Dataset excerpts
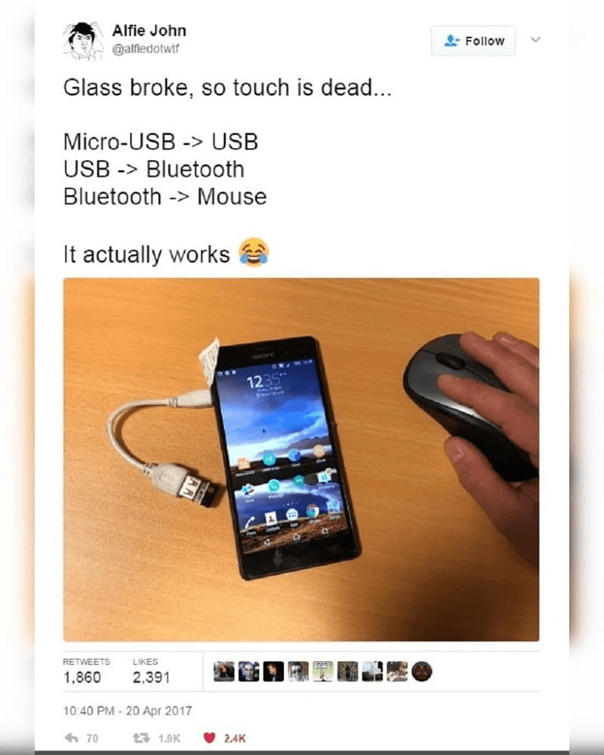Retweet using the retweet arrows icon

point(141,738)
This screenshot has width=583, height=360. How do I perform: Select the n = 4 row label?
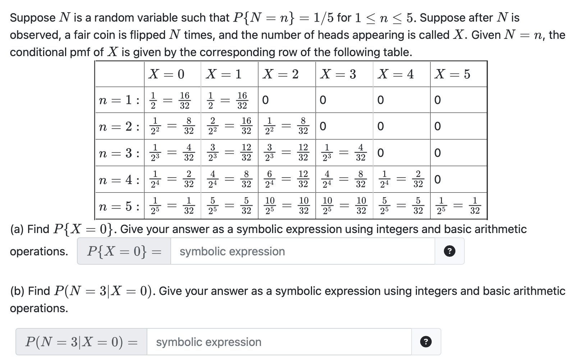tap(120, 179)
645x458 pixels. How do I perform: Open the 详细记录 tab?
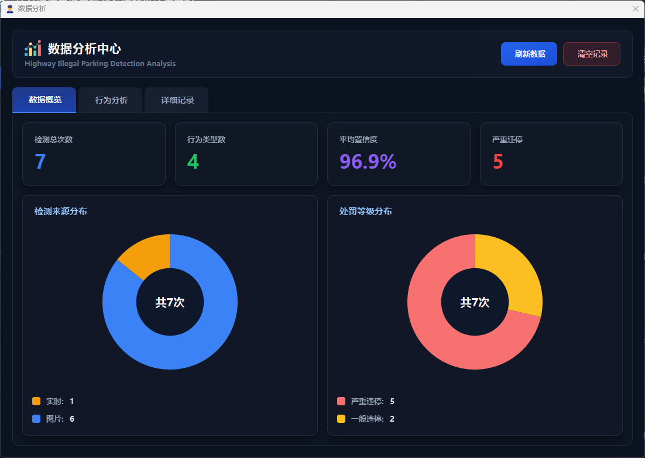coord(177,100)
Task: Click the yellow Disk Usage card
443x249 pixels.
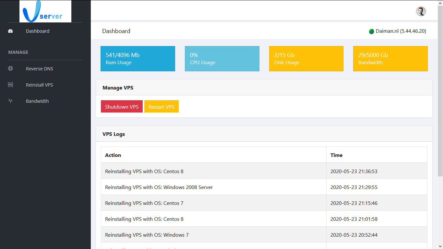Action: [x=306, y=58]
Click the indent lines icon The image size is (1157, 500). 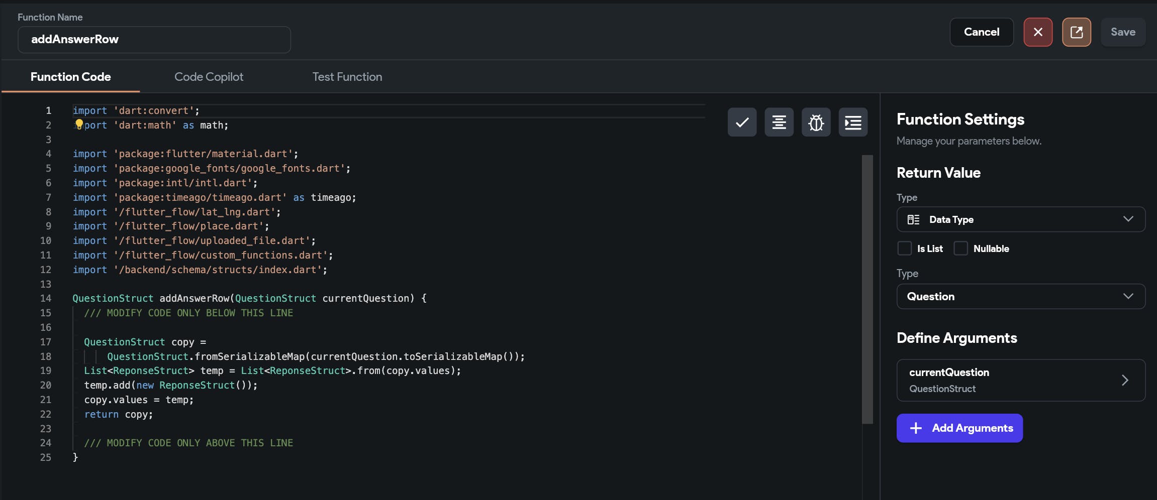(x=853, y=122)
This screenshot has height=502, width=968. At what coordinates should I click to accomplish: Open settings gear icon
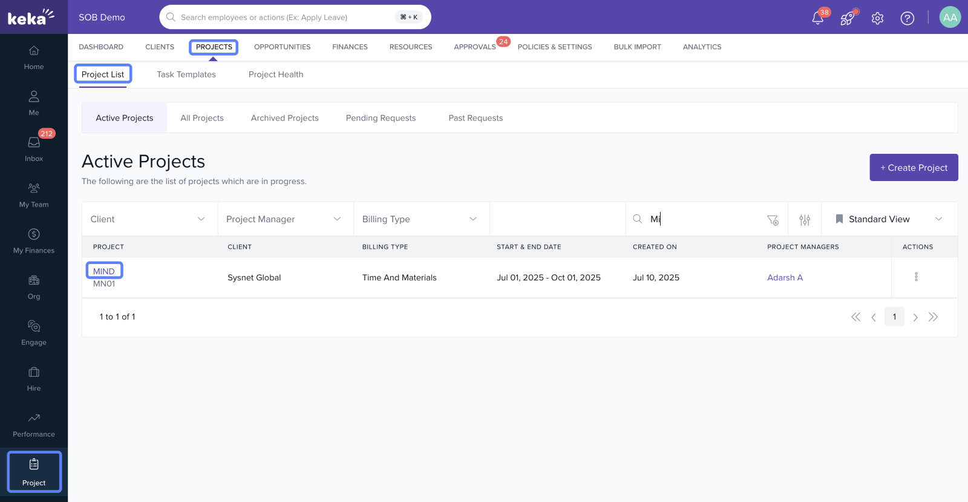click(877, 18)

Assigned task: Pictures stay out. Copy exactly, and only, the lines from the one containing "This screenshot has height=502, width=968." through the end of the data.

Response:
This screenshot has height=502, width=968. At what coordinates should I click to accomplish: Open settings gear icon
click(877, 18)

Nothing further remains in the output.